Clean Diesel Technologies Inc. (CDTI)

Clean Diesel has a price/sales value of 0.4, a quarterly revenue growth (yoy) of -10.8%, and a total return of -81% for the past three years. It has a levered free cash flow rate of -$22 million.

Net income for the past 3 years is as follows; -$9.3 million in 2008,-$7.9 million in 2009, and $8.3 million in 2010. For 2011, net income so far stands at $5.5 million.

Developments which could be construed as mildly positive.

Clean Diesel is trading almost a book value, which suggests its reaching its downside threshold.

It has strong support in the $1.80-.$2.00 ranges. A weekly close above $4.00 will turn the outlook bullish and should result in a test of the $6.00-$6.90 ranges. A good place to open up positions would be on a test of the $2.00-$2.20 ranges. Place a stop at $1.45.

  • ROE -- -181.91%

  • Return on assets -18.3%

  • Book value $2.76

  • Diluted EPS (ttm):- 5.09

  • 200 day moving average $4.18

  • Total return last 3 years 11.7%

  • Total return last 5 year -65%

Dex One Corporation (DEXO)

Dex One has a price/sales value of 0.5, a quarterly revenue growth (yoy) of 38.7% and a total return of -82% for the past 12 months. It has a levered free cash flow rate of $265 million.

Net income for the past 3 years is as follows; -$2.3 billion in 2008, -$6.4 billion 2009, and $5.9 billion in 2010. Net income turned positive in 2010 and this should be viewed as a small positive development compared to the $2.3 billion and $6.4 billion losses in 2008 and 2009, respectively.

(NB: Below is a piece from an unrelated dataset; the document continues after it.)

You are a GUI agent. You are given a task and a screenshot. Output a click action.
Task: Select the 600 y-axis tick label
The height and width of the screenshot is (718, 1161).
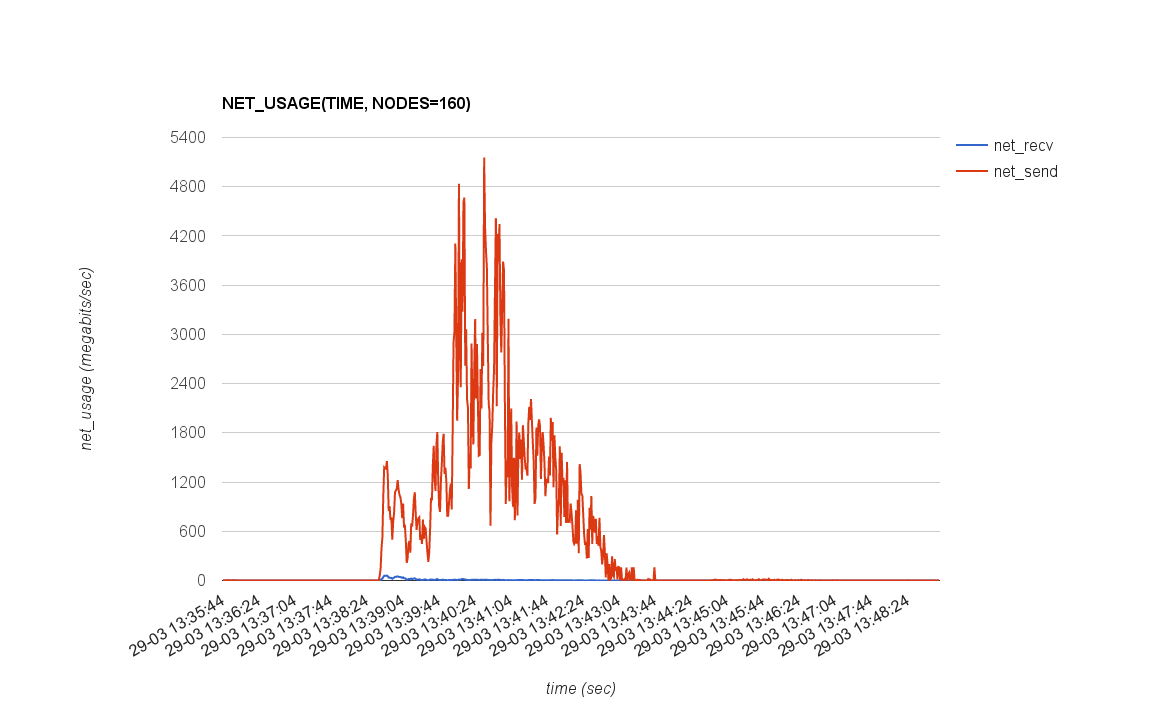coord(190,531)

Developments which could be construed as mildly positive

A decent quarterly growth rate of (yoy) of 38.9%, a positive levered free cash flow of $265 million, and net income turning positive for 2010 as opposed to the losses of 2008 and 2009. Short percentage of float is 15.4%, which makes it a potential candidate for a short squeeze.

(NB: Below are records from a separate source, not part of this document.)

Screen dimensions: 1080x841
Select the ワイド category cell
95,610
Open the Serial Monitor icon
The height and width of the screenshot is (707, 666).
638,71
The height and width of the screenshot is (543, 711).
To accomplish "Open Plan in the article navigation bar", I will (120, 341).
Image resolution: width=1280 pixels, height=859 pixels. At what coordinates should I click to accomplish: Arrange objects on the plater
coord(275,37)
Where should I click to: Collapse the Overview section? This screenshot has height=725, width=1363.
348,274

It managed to break past former resistance level of $1, and this former zone of resistance has now turned into support. As long as it does not trade below $1 on a weekly basis, the outlook will remain bullish. A weekly close above $2 should lead to a quick test of the $3.00-$3.30 ranges. Positions could be opened on a pullback to the $1.10-$1.25 ranges. Place a stop at 75 cents.

  • ROE --76.00%

  • Return on assets -195.56%

  • Book value $0.13

  • Diluted EPS (ttm):- 10.88

  • 200 day moving average $1.47

  • Total return last 12 months -89%

  • Total return last 5 year N/A

Conclusion

These are high-risk plays and only investors who are willing to speculate should consider deploying money into them. Traders should use their Las Vegas money on these plays; instead of potentially losing it in five seconds, potentially you have the chance to look in some lucrative gains. Our two favorite plays on the list are PBIB and BIOF. Both have cash flow rates of $15 million and $30.8 million. PBIB is also trading over 75% below book, and insiders have a lofty 59% stake in the company. BIOF is trading over 45% below book value, has a positive levered cash flow rate of $20.67 million, and a total return for the past three years of 48%; one of the few companies with a positive 3 year return.

Disclaimer: This list of stocks is meant to serve as a starting point. Please do not treat this as a buying list. It is very important that you check the finer details in each of the mentioned plays before investing any capital in them. Some investors are happy with taking enormous amounts of risks, while others are bothered by the slightest degree risk; it is imperative that you do your due diligence and then determine if any of the above plays meet with your risk tolerance levels. The Latin maxim caveat emptor applies-let the buyer beware.